Guest Post by MICHAEL SPENCE

Part 1 of 3

On a recent Saturday, the anthropopper made his way to Rudolf Steiner House in London, where he and other members had been invited to meet the Vorstand from Dornach (the Executive Council of the Goetheanum) as well as many of the general secretaries from the European national societies and the Council of the ASinGB. The meeting was a rare opportunity for conversation on topical and important issues concerning anthroposophy and the future direction of the world Society. We had been asked to send in questions in advance on topics that we wished to discuss. Bearing in mind that Rudolf Steiner had said that, following the failure of his threefolding initiative at the end of the First World War, another opportunity to gain a hearing would not arise until one hundred years had passed, it seemed to me and several others that this is exactly the time when the Society should be seeking a wider audience for these ideas.

So it was serendipitous that on returning from what, from my perspective, was a disappointing meeting, I had an email from Michael Spence with the following essay attached. Michael is a former bursar of Emerson College, who was closely involved with Francis Edmunds in developing the college, where he carried responsibilities for finances, administration and the campus. He also ran study groups and lectured on the threefold nature of social life. He has written an excellent history of the college (The Story of Emerson College) as well as a truly inspiring book (After Capitalism) calling for a fresh look to solutions to our present social, environmental and economic crises. He has kindly given me permission to publish his essay here as a guest post in 3 parts. Parts 2 and 3 will follow in due course.

Part 1 – The Question

When one looks at all that has been achieved and that is still being developed within the fields of work initiated by Rudolf Steiner one can indeed be truly impressed. In education, agriculture, the many forms of art, medicine, therapy, Christian Community and others there are people deeply committed to the work and to taking further what Rudolf Steiner gave. But next to all this there seems to be one glaring exception – the Threefold Social Order. In this there has been minimal, if any, achievement. In fact it seems to have been largely forgotten or ignored.
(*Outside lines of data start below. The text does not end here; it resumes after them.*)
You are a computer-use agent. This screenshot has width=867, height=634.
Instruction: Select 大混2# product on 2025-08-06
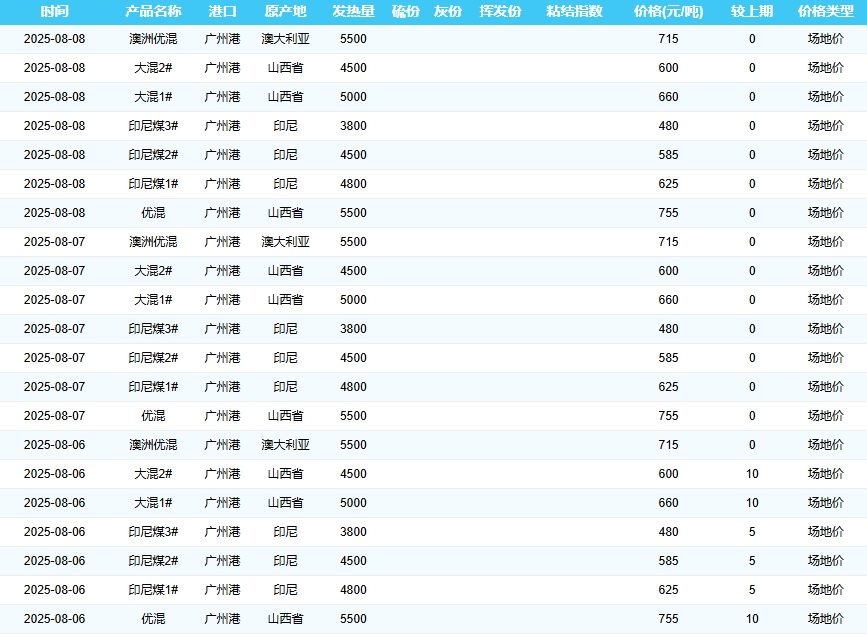[x=153, y=474]
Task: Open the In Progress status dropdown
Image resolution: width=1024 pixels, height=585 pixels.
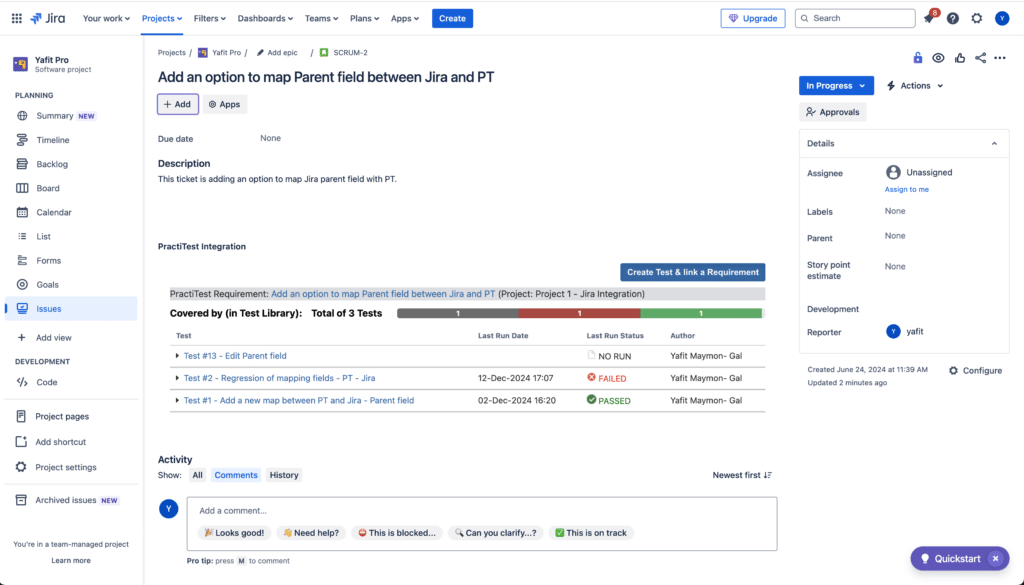Action: (836, 86)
In 1917, towards the end of the First World War when Europe was in chaos, and for the next four years Rudolf Steiner dedicated an enormous amount of time and energy to promoting the ideas of the threefold social order. He gave very many lectures to members and to the public, he wrote articles and a book and also touched on the subject when lecturing on other subjects. He met and discussed these ideas with leading people in government and business. He saw it as important, and not just because there was an opening at that time for new ideas. Humanity had reached a point in its evolution of the consciousness soul when the form of its earthly social structure had to be given a form more appropriate to its needs. As the newly emerged butterfly requires a different environment in which to unfold its wings than the caterpillar from which it emerged needed, so the individualised free human spirit seeks an environment different from that required by the group soul from which it has emerged. That environment is the threefold social order. Without this and held back in old forms of social structures originating in the theocratic group soul societies, the emerging individualised consciousness soul feels cramped, unfree and unable to fulfil itself.
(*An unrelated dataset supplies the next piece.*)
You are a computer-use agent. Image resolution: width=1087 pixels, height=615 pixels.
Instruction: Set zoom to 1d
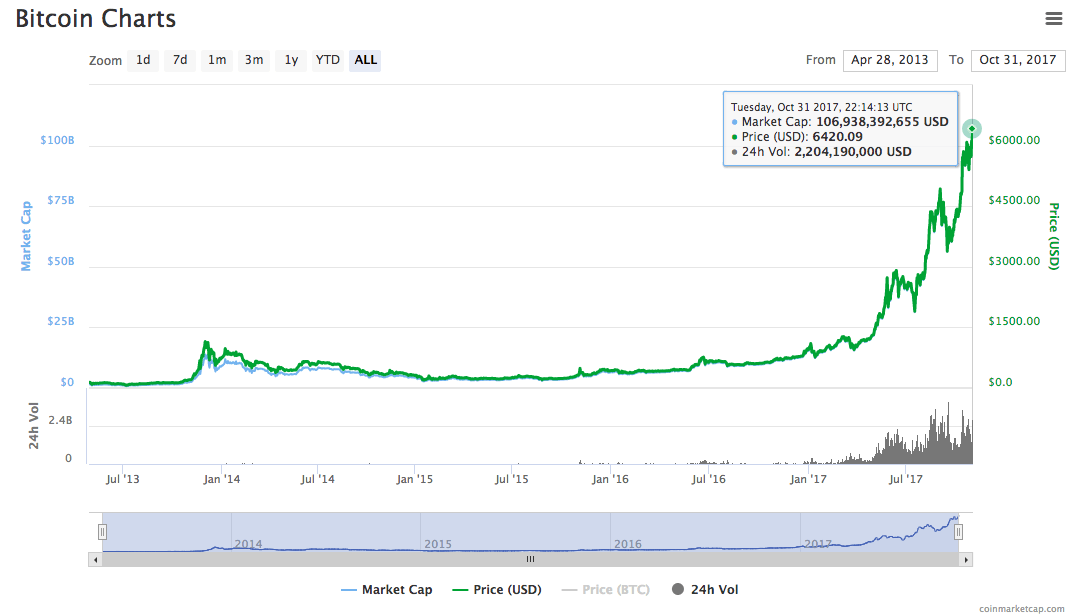click(143, 60)
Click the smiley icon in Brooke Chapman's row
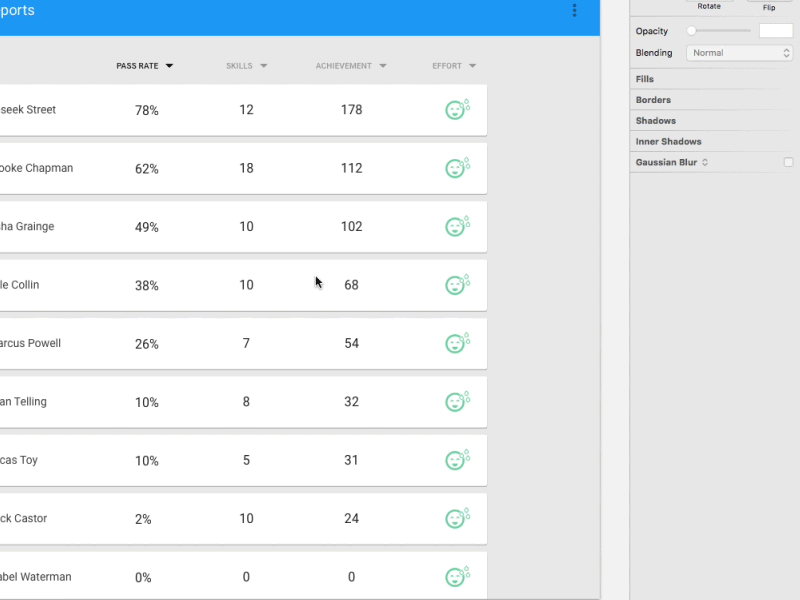800x600 pixels. point(457,168)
Since Steiner gave us the threefold social order, money and the financial system have grown even further beyond the reach of human intelligence and control. This is made clearly visible in, for example, the inability of any government or independent organisations to come to any practical idea of how to halt the continuing widening gap between the rich and the poor, between those who have immense wealth and those who cannot provide for themselves even the basic necessities for a life worthy of a human being.

One of the main causes of the increasing wealth of the few, and of the power of money itself, is the fact that today our present legal system makes it possible for certain matters, properly belonging to the sphere of rights such as land, labour and shares in a business, to be owned and treated as economic products, which they are not, and sold on the market at ever increasing profit for the holder without any actual reciprocal economic value being created. Anyone who observes life as it is today, and understands something of what Steiner pointed to as the threefold nature of society will see other such distortions creating similar social aberrations.
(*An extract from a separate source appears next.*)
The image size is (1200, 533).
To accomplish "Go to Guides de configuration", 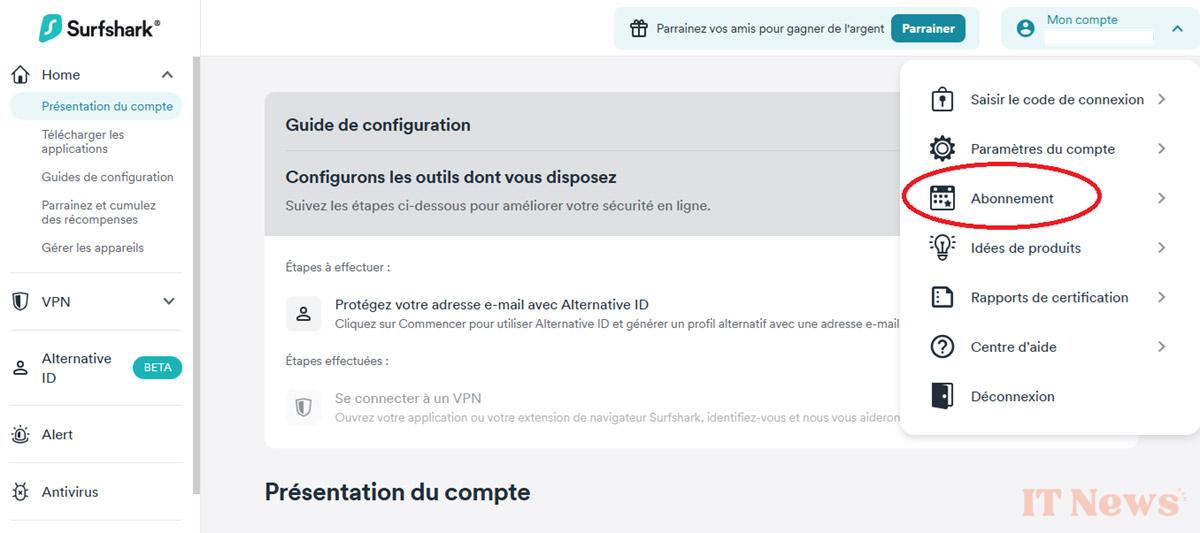I will 107,177.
But, despite all the huge commitment of time and work Steiner gave to it and the importance he placed on it, what has been achieved in this field? Is there anywhere where something of what he gave has been brought to practical expression? It seems that now, despite the very great and urgent need for it, we have nothing to show or give the wider world.

I was privileged to work with Francis Edmunds at Emerson College where I met and began working with these ideas in 1967. When he founded the College, he did not consciously set it up on the basis of the threefold social order. In later discussions with him I came to recognise that in all his wisdom he did not have much more than a fairly rudimentary knowledge of it, but he did recognise its importance. He had been one of the leading teachers at Michael Hall School in England. He set the college up intuitively on the foundation of his deep understanding, out of anthroposophy and his experience of young people, of the needs of the human being as a threefold being living at this particular time in human evolution – the time of the awakening of the consciousness soul. In doing this he, and those who worked closely with him, could not help arriving at a form for the social structure and the practical administrative side of the college that was, at the same time, true to the inherent threefold nature of human society. (I go into this in more detail in my book The Story of Emerson College[i])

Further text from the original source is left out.